Known as the ‘sunshine’ vitamin, vitamin D is in a class by itself, behaving more like a hormone. It is primarily known for its role in bone health by helping the body absorb calcium. It is also needed to stop inflammation, bolster the immune system and protect against certain cancers.
There are three ways to get this much needed vitamin: the sun’s UV rays, food sources and supplements. While foods like oily fish, eggs, milk, mushrooms, fortified products and supplementation provide a dose of your daily vitamin D, 90 per cent of it is being made when the sun’s UV rays strike your skin and reacts with a cholesterol like substance to produce it.
WHO’S AT RISK?
There are a number of factors that increase the risk of having inadequate vitamin D, among them are people who spend less time outdoors, older age, darker skin pigmentation, geographic location, and dietary habits (i.e. excessive caffeine and soft drink intake)

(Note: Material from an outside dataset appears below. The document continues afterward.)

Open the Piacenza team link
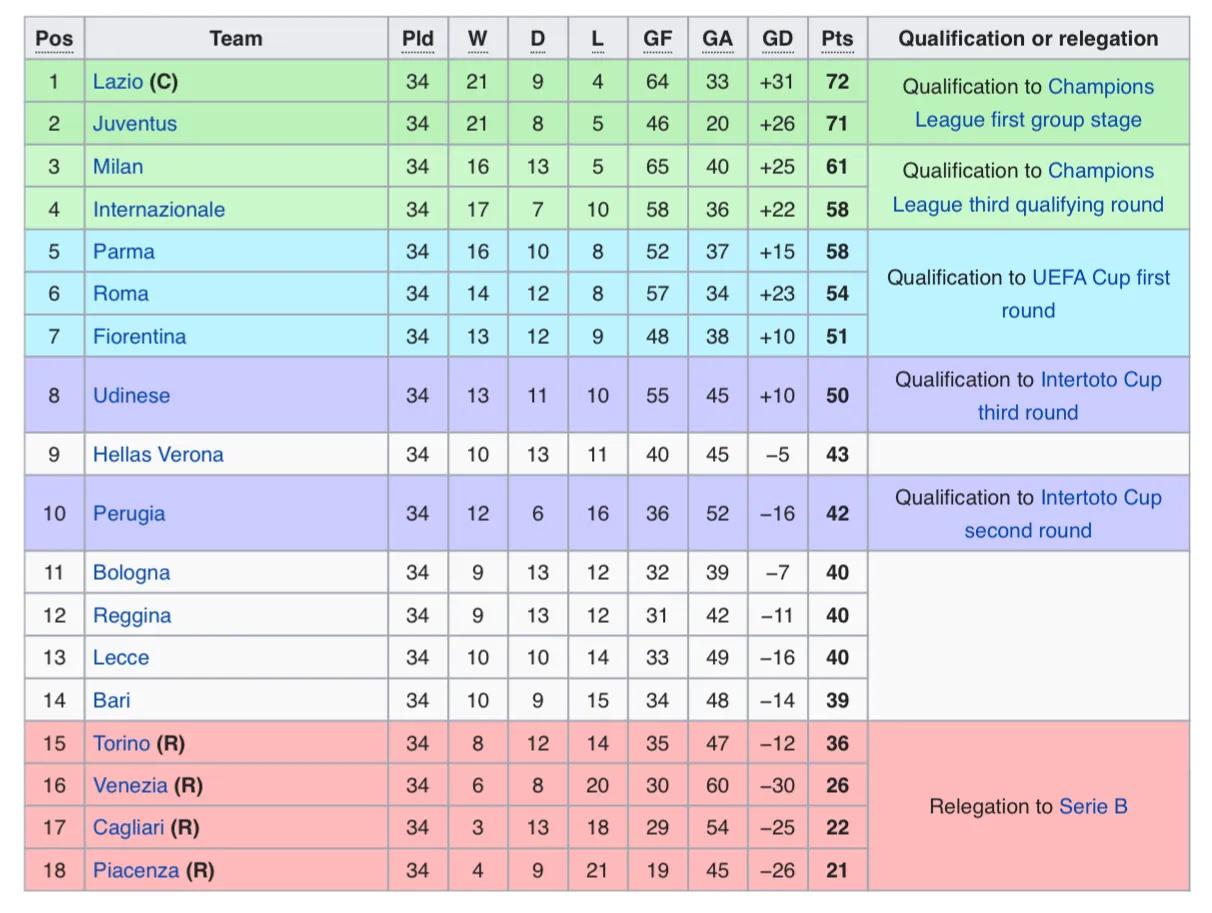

HOW DO YOU KNOW IF YOU’RE DEFICIENT?
Symptoms of vitamin D deficiency are non-specific and for many people are subtle, however, they often include fatigue, bone and muscle pain, muscle weakness, weight gain, poor sleep and concentration. Left untreated, too little vitamin D may be putting us at risk of diabetes, heart disease, dementia, osteoporosis, increased risk of infections, auto-immune diseases, and even cancers.
How to Reduce Your Risk?
Have a healthy respect for the sun. Treat it like medication, using the lowest dose necessary, but don’t avoid it completely. You only need to expose your skin for about 10 minutes a day. Caution: the more skin you expose, the less time you need!
Eat a diet rich in antioxidants and beneficial fats. These strengthen skin cells and help protect the skin from sun damage. Eating lots of colorful fruits, vegetables, nuts and wholegrain every day, along with an oily fish two to three times a week will achieve this.